• _WHAT YOU SHOULD DO_:
Every entry should come back exactly as written, minus the pictures.

Stored dataset items:

== Segment start ==

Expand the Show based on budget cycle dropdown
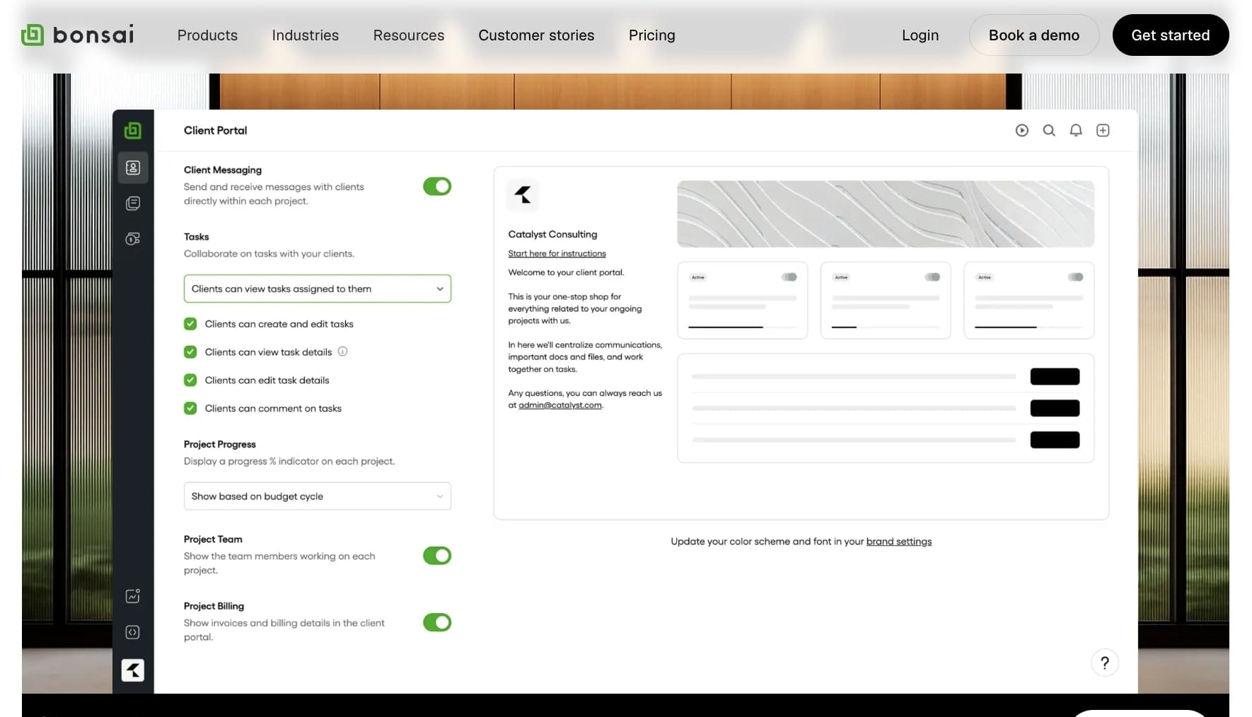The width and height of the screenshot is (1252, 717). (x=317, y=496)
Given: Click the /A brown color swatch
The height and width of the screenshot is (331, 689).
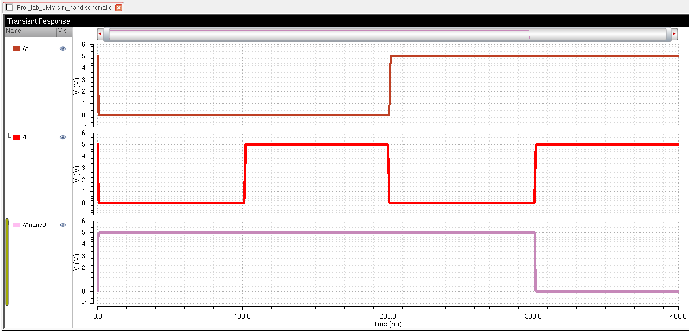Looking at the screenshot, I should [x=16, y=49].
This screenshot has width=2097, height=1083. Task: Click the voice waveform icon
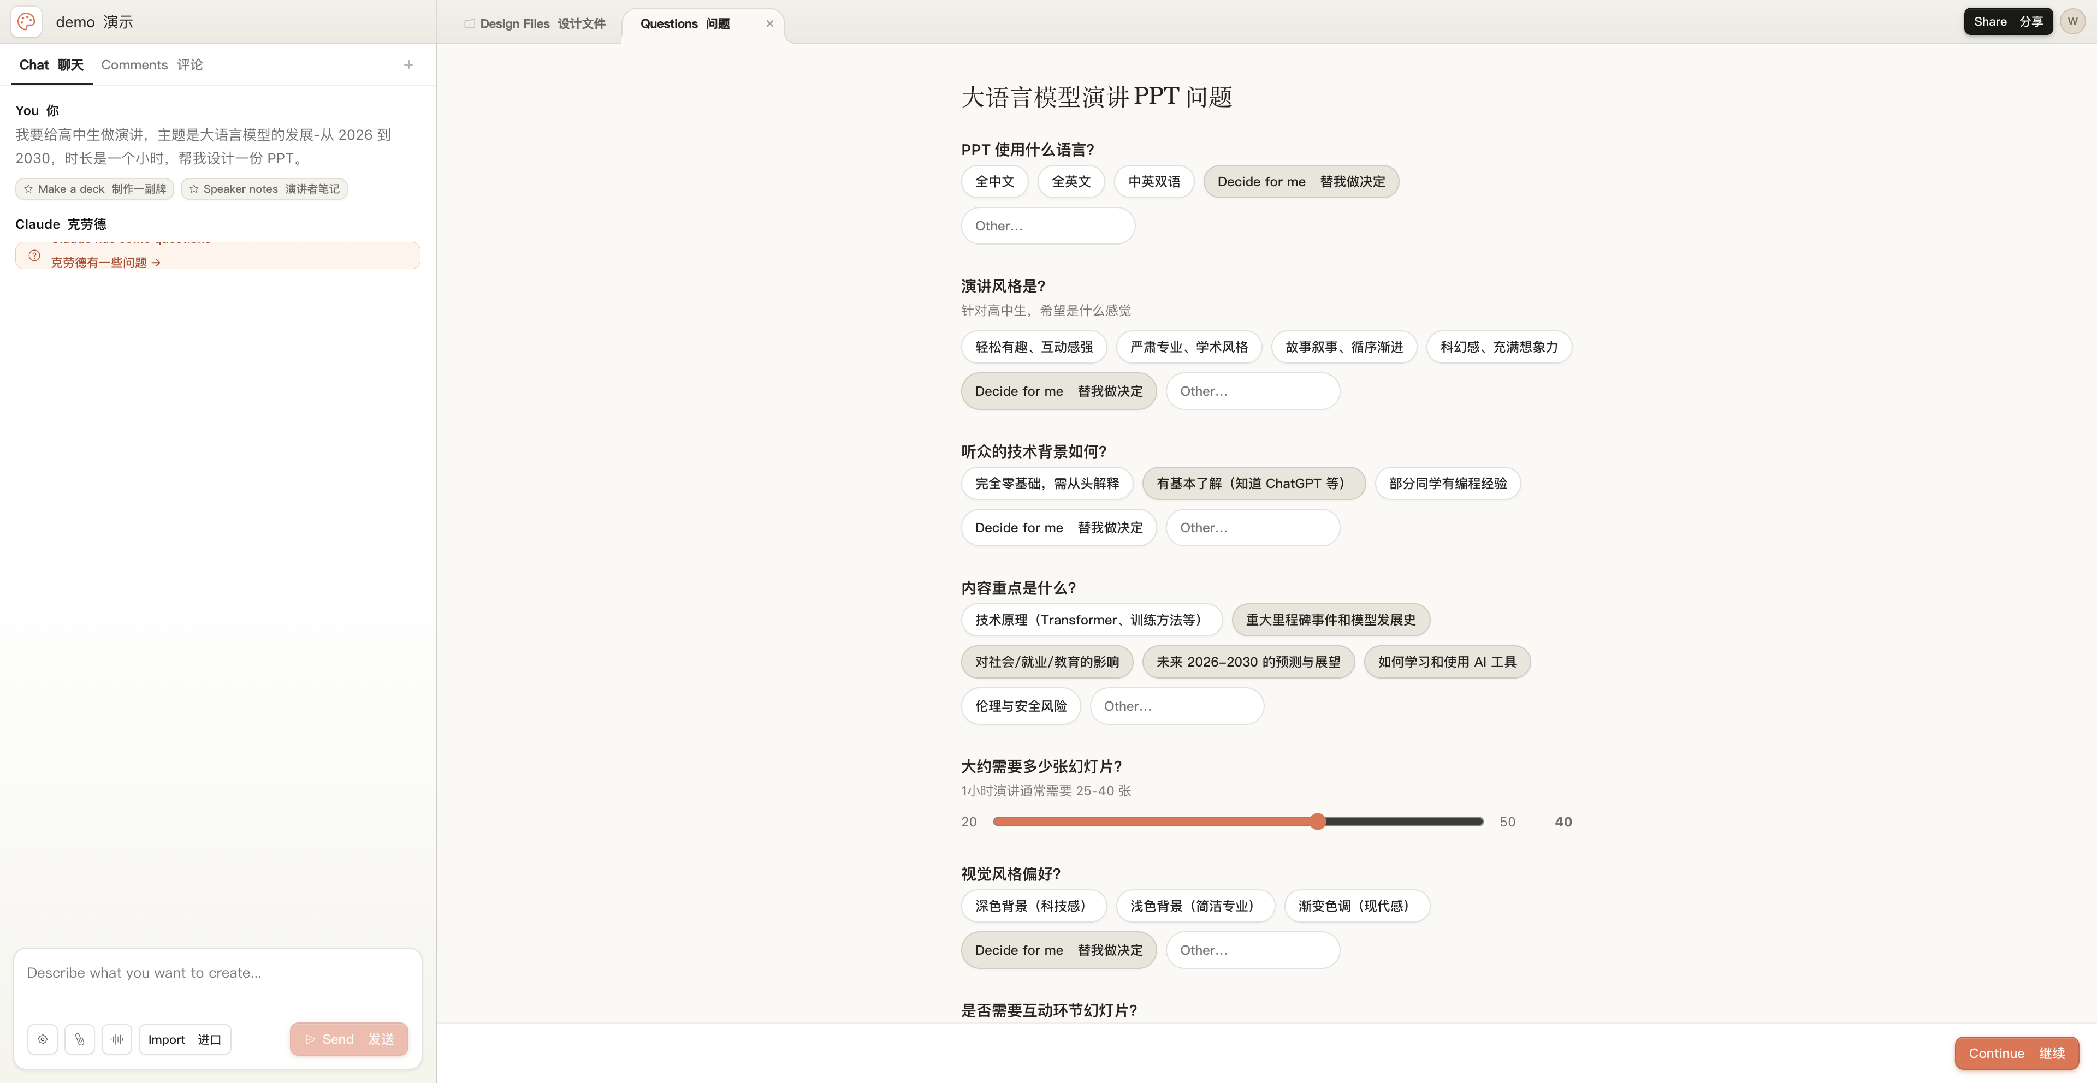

== Segment end ==

• _ANSWER SPACE_:
Expand the Show based on budget cycle dropdown
The width and height of the screenshot is (1252, 717). (x=317, y=496)
Given: Click the /A brown color swatch
The height and width of the screenshot is (331, 689).
Looking at the screenshot, I should [x=16, y=49].
This screenshot has width=2097, height=1083. Task: Click the voice waveform icon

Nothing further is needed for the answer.